Su di un tagliere disporre la farina a forma di fontana, creare un “buco” al centro in cui mettere le uova. Con una forchetta sbattere le uova, raccogliere la farina che vi è intorno e pian piano incorporarla alle uova fino a ottenere una massa grossolana. Impastare poi a mano fino a ottenere una massa liscia, coprire con la pellicola e far riposare per 30 minuti. Passato il tempo, tirarla con la sfogliatrice o a mano con un mattarello e raggiungere uno spessore di un paio di millimetri. Tagliare una striscia lunga, larga 4cm.

Per la farcitura:

Cuocere il cotechino rustico, lasciarlo raffreddare, togliere il budello e sbriciolarlo in piccoli pezzi. Tenerne una piccola quantità da parte e tagliarla a fette sottili come delle chips; utilizzarle alla fine come decorazione del piatto.

Aiutandovi con un cucchiaio, realizzate delle piccole palline che andrete a disporre su entrambi i lati della striscia di pasta realizzata in precedenza. Fate in modo che le palline siano distanti l’una dall’altra di almeno 2/3 cm. Ripiegare la pasta verso l’interno e chiudere ciascun raviolo.

Per la finitura:

A parte, pulire le patate, tagliarle a cubetti e bollirle fino a farle diventare molto morbide.

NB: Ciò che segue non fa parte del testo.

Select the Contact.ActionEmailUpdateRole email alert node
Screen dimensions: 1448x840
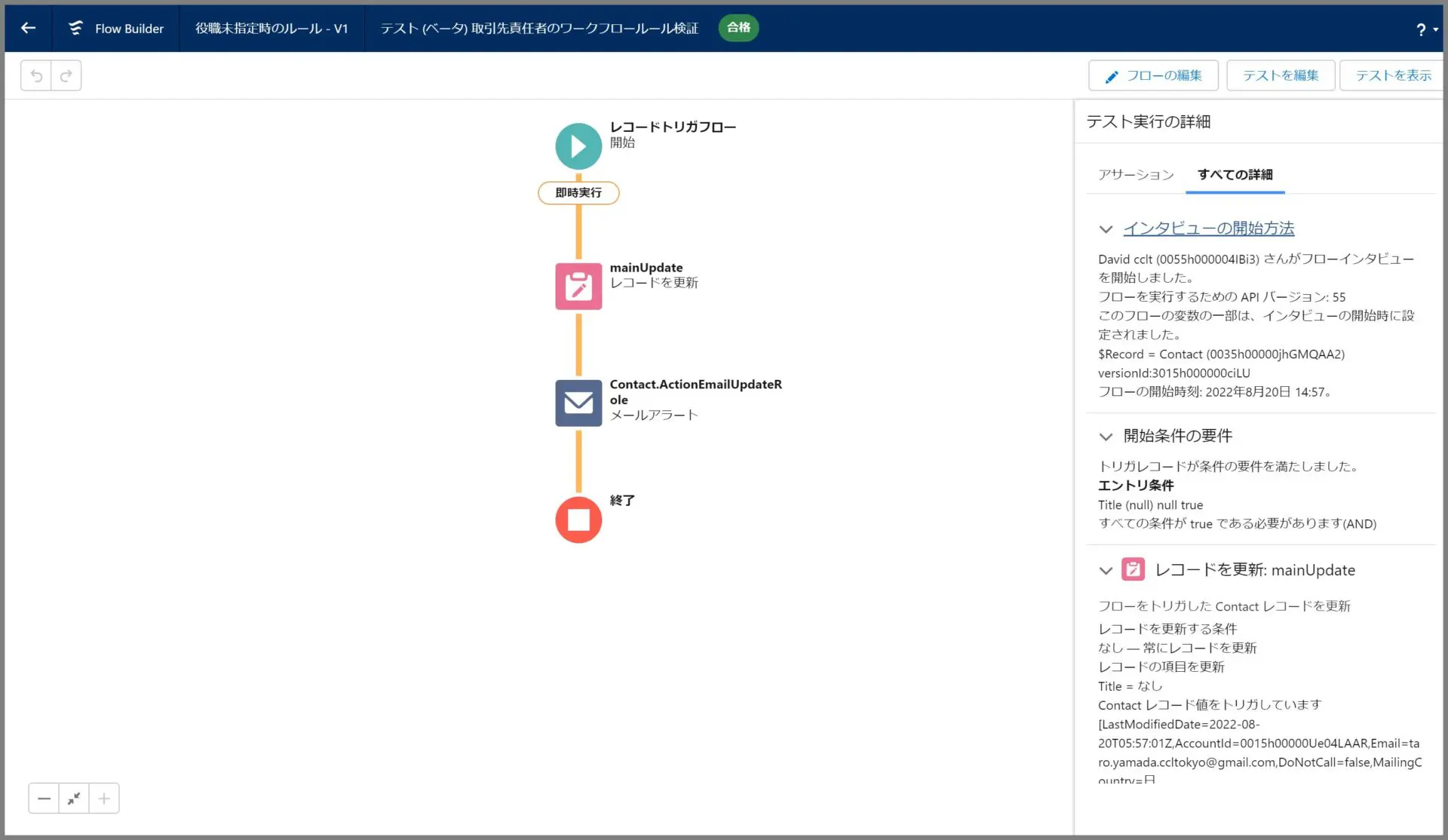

In un bicchiere del minipimer mettere il burro, sale, pepe e un goccio d’acqua, le patate e frullare tutti gli ingredienti.

Tagliare la verza a julienne sottili e saltarle in padella con un filo d’olio e sale.

Cuocere i raviolini in acqua bollente e, finita la cottura, spostarli in una padella per tostarli un paio di minuti in modo che diventino croccanti.

Nella stessa padella, dorare le fette sottili di cotechino tenute da parte.

Montare il piatto, disponendo sul fondo la crema di patate, al centro i ravioli tostati, la verza e le “chips” di cotechino rustico.